• [Problem to solve]: Count the lines in the rows below that contain the word "checkbox", matching case exactly. Reply with the number alone.

[START Records to process]

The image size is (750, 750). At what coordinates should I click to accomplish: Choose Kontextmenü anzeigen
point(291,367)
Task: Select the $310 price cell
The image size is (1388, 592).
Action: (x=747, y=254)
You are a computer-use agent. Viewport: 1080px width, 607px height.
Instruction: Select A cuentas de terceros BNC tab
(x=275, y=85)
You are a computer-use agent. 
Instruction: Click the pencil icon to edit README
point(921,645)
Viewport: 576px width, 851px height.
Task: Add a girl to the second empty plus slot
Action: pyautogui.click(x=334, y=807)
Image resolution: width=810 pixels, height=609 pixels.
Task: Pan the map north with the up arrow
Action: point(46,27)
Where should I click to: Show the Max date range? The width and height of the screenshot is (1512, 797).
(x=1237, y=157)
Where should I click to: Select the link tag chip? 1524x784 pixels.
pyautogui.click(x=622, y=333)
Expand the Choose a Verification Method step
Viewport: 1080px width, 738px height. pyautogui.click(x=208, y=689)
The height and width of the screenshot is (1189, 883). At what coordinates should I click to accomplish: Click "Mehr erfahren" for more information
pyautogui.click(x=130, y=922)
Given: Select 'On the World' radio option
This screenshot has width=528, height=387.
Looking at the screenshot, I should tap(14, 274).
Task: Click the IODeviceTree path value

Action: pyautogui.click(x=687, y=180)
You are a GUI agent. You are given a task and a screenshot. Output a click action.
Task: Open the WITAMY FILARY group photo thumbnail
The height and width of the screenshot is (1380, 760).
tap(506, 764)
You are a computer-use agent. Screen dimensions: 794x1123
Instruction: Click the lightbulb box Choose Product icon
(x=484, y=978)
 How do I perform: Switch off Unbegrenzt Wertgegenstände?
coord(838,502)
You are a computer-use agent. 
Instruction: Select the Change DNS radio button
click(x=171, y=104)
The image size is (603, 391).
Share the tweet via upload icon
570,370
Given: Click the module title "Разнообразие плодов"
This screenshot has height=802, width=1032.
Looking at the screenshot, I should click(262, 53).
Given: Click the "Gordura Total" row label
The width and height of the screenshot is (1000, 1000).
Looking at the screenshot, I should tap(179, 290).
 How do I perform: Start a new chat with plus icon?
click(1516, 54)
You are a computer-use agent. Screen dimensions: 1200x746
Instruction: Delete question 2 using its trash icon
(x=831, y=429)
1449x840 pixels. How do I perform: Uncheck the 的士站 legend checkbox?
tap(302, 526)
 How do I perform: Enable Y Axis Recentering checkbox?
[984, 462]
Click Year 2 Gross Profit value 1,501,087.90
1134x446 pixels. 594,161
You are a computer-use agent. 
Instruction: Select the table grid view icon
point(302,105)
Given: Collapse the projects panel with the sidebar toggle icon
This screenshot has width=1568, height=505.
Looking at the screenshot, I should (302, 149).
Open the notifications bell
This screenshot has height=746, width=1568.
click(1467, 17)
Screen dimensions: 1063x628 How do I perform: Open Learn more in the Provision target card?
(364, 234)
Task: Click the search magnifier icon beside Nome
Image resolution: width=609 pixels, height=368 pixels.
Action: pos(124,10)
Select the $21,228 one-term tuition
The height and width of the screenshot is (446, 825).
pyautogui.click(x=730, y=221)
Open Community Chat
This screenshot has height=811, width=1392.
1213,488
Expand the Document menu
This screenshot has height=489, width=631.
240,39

[END Records to process]

• [Finished task]: 2